» Okuma Metni:
-- -- --

Source: Muhammet Binici


SOM füzesi tam isabet

Bilimsel ve Teknolojik Araştırma Kurumu Savunma Sanayi Araştırma ve Geliştirme Enstitüsü (TÜBİTAK SAGE) tarafından geliştirilen SOM uzun menzilli seyir füzesi, yerli turbojet motoru ile yapılan test atışında hedefi tam isabet vurdu. Sanayi ve Teknoloji Bakanı Mehmet Fatih Kacır, SOM”un test atışına ilişkin görüntüleri sosyal medya hesabından paylaştı. Bakan Kacır, “Milli gururumuz SOM, yerli turbojet motoru ile yapılan test atışında hedefi tam isabet vurdu. TÜBİTAK SAGE tarafından geliştirilen ve muadillerine göre üstün özelliklere sahip uzun menzilli seyir füzemizde yurt dışına bağımlılık en aza indirildi. SOM”un yerli motoru ve alt bileşenleri, Milli Teknoloji Hamlesi”nin yalnızca bir adımı değil, binlerce mühendis ve teknisyenimizin gece gündüz demeden döktüğü ter, bilim insanlarımızın bitmeyen tutkusu ve gençlerimizin sınır tanımayan hayalleri. Tam bağımsız Türkiye yolunda emek veren tüm paydaşlarımızı kutluyorum. Gurur duyuyoruz, daha büyük zaferlere hazırız” ifadelerini kullandı. “BAĞIMSIZ TÜRKİYE İDEALİNE ATILMIŞ KARARLI BİR ADIM” Savunma Sanayii Başkanı Haluk Görgün de “Yerli turbojet motorla yapılan test atışında hedefi tam isabetle vuran SOM, yalnızca teknolojik bir başarı değil; bağımsız Türkiye idealine atılmış kararlı bir adımdır. Bu kritik eşiğin aşılmasında emeği geçen tüm paydaşlarımızı yürekten tebrik ediyoruz: TÜBİTAK, ROKETSAN ve projede görev alan her bir mühendisimiz, teknisyenimiz ve yönetici kadromuz; bu zafer sizindir. SOM”un yerli motoru; sabrın, bilgi birikiminin ve kurumsal uyumun bileşkesidir. Bu başarı, yıllar süren ortak çabanın, gece gündüz demeden çalışan beyinlerin ve “tam bağımsız savunma sanayii” vizyonuna gönül verenlerin eseridir. Güçlü savunma sanayimizle, kahraman ordumuzun yanındayız. Onların sahadaki gücünü, mühendislik masalarında, Ar-Ge laboratuvarlarında ve test sahalarında büyütmeye kararlıyız. Bağımsız teknolojilerle daha güçlü bir Türkiye için durmadan, yılmadan çalışmaya devam. Nice büyük başarılarla, geleceğe” açıklamasında bulundu.

-- -- --

[Kayıtlı veriler]

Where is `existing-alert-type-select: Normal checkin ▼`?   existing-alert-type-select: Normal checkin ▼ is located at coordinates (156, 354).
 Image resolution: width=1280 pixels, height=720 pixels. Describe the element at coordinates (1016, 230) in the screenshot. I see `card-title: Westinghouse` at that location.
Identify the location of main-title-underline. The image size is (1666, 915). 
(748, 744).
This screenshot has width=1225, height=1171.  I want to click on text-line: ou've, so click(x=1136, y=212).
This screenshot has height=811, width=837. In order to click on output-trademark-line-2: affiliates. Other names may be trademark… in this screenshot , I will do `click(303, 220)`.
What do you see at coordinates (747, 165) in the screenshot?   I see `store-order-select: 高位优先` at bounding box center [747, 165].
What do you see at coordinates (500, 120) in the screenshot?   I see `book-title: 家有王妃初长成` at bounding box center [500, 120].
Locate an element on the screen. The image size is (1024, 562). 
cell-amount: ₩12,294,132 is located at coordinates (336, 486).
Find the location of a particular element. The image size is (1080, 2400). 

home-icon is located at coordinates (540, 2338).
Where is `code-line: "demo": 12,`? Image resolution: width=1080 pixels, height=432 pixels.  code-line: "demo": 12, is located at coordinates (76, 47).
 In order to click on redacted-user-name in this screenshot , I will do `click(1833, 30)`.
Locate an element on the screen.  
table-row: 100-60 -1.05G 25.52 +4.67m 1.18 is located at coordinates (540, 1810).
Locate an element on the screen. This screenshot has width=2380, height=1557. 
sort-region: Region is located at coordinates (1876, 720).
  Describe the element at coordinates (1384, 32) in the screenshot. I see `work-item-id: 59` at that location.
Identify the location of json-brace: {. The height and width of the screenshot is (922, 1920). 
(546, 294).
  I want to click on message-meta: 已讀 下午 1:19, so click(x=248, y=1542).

-- -- --

» Yapılacak İş: Okuma metnine göre SOM uzun menzilli seyir füzesini hangi kurum geliştirmiştir? Lütfen kısaca yanıtlayın.

» Nihai Cevap: SOM'u TÜBİTAK SAGE (Bilimsel ve Teknolojik Araştırma Kurumu Savunma Sanayi Araştırma ve Geliştirme Enstitüsü) geliştirmiştir.